— start —
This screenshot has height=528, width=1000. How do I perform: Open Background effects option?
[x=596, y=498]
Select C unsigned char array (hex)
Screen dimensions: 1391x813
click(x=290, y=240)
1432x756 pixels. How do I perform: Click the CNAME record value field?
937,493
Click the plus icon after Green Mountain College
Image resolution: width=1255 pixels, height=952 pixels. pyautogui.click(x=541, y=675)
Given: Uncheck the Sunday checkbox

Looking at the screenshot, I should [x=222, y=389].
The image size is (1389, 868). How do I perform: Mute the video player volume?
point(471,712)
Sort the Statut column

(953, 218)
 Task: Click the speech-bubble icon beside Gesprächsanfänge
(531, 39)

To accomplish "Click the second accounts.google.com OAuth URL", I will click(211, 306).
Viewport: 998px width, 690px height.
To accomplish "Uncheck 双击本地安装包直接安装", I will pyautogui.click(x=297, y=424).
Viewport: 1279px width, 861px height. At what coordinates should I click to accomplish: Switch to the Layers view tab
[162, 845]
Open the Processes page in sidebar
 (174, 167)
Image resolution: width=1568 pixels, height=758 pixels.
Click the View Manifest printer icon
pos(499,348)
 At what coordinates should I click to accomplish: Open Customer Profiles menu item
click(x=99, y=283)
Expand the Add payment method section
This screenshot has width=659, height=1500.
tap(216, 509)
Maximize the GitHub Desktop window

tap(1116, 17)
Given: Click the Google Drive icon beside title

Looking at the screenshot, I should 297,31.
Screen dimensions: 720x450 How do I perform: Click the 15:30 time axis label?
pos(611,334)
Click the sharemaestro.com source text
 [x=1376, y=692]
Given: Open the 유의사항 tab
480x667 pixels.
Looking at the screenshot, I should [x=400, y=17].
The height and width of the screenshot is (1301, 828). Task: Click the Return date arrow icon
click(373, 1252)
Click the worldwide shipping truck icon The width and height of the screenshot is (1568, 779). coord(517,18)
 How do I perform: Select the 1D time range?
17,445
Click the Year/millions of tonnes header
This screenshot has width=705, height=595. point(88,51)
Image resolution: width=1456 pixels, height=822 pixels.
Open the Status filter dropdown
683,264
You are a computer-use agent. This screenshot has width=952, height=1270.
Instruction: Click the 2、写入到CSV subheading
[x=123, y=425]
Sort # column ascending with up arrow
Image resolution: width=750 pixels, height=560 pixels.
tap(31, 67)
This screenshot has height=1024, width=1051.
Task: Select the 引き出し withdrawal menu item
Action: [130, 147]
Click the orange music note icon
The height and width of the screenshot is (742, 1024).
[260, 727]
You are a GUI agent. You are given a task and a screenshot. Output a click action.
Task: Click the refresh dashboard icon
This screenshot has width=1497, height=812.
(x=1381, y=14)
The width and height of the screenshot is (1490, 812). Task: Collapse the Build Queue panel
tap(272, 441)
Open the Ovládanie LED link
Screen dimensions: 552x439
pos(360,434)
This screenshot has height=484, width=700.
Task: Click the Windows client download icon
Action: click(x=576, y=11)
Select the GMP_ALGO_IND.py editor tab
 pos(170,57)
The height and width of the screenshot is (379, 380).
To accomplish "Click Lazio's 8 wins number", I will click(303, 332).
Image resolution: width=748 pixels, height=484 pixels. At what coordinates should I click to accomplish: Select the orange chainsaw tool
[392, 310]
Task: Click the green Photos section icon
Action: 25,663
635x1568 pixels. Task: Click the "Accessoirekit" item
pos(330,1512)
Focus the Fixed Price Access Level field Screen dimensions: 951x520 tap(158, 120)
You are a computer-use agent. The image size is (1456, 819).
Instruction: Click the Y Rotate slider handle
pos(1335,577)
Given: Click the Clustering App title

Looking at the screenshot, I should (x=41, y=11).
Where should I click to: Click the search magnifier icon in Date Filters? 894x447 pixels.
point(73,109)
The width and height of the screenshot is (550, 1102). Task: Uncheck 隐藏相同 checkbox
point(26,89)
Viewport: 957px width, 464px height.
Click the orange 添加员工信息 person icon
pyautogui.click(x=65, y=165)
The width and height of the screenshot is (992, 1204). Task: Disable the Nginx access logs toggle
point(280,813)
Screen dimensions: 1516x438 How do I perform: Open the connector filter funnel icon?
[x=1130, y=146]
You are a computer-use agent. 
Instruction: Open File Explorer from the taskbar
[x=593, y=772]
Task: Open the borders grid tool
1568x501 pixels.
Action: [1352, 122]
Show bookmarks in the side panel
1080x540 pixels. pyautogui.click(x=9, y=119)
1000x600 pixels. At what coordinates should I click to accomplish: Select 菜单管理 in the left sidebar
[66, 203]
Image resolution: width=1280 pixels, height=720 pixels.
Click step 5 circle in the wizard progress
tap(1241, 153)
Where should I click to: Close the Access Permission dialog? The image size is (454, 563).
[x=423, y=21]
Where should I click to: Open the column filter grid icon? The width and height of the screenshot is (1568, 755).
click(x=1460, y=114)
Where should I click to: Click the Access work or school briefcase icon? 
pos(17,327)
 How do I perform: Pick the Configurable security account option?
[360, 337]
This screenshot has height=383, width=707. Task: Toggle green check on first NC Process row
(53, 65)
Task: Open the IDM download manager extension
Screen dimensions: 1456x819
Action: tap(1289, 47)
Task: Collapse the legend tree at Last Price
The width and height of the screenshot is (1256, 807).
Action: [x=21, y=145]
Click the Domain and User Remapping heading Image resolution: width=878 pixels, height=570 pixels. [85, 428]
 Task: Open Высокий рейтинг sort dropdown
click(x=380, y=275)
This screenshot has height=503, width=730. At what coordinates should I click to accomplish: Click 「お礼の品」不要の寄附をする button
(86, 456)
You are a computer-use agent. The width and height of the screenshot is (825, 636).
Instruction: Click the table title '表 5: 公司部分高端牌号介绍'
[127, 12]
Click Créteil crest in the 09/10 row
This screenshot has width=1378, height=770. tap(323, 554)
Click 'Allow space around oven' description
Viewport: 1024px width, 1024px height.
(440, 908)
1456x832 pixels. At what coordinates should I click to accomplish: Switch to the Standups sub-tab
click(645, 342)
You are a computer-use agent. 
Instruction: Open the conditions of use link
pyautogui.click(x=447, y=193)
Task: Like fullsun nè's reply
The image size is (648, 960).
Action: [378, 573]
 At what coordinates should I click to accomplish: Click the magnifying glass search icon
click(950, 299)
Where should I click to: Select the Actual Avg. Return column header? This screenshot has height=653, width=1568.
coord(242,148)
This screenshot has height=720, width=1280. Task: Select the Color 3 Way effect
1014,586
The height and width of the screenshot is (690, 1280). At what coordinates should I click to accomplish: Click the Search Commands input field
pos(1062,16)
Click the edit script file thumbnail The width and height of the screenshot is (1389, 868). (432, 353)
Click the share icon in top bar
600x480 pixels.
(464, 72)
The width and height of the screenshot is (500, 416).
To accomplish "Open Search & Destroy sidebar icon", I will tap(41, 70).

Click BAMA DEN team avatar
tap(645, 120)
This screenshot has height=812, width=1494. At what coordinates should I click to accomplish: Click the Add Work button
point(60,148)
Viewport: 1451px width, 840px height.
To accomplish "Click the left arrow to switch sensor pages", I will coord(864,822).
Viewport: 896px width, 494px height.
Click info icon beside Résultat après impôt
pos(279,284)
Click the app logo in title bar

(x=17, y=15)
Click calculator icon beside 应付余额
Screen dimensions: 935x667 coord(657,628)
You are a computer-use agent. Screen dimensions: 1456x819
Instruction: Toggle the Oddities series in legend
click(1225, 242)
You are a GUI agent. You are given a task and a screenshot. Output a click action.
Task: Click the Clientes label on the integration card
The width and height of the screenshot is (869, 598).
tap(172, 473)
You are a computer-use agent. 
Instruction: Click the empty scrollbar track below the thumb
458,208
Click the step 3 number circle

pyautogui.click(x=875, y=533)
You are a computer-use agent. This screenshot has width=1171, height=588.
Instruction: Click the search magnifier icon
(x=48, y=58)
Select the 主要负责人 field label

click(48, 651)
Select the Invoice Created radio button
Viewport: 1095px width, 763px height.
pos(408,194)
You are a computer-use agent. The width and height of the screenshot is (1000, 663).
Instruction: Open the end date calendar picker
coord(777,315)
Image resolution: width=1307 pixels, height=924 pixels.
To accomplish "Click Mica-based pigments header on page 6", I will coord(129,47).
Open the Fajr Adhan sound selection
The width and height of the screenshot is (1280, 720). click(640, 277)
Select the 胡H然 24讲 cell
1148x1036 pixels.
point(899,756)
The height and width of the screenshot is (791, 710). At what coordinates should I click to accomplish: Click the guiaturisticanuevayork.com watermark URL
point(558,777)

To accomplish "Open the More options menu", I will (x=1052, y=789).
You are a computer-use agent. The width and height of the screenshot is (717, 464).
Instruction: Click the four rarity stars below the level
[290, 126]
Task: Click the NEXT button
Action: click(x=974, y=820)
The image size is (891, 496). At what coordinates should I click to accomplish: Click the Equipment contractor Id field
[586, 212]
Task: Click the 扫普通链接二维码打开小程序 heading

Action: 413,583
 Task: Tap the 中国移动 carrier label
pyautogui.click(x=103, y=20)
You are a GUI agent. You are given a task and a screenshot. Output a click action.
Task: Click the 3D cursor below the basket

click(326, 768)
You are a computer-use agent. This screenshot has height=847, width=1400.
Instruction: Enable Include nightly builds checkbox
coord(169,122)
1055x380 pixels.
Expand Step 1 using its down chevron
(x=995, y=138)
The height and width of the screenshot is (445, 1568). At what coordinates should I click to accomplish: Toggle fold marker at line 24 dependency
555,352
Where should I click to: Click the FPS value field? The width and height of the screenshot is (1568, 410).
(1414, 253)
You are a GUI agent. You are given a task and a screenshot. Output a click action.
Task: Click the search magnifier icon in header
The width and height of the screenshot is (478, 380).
— end —
◆ **Short exercise**
Copy out the records between the line holding "Image resolution: width=748" and the line holding "Looking at the screenshot, I should (x=41, y=11).", inclusive, word for word.

◆ **Correct response**
Image resolution: width=748 pixels, height=484 pixels. At what coordinates should I click to accomplish: Select the orange chainsaw tool
[392, 310]
Task: Click the green Photos section icon
Action: 25,663
635x1568 pixels. Task: Click the "Accessoirekit" item
pos(330,1512)
Focus the Fixed Price Access Level field Screen dimensions: 951x520 tap(158, 120)
You are a computer-use agent. The image size is (1456, 819).
Instruction: Click the Y Rotate slider handle
pos(1335,577)
Given: Click the Clustering App title

Looking at the screenshot, I should (x=41, y=11).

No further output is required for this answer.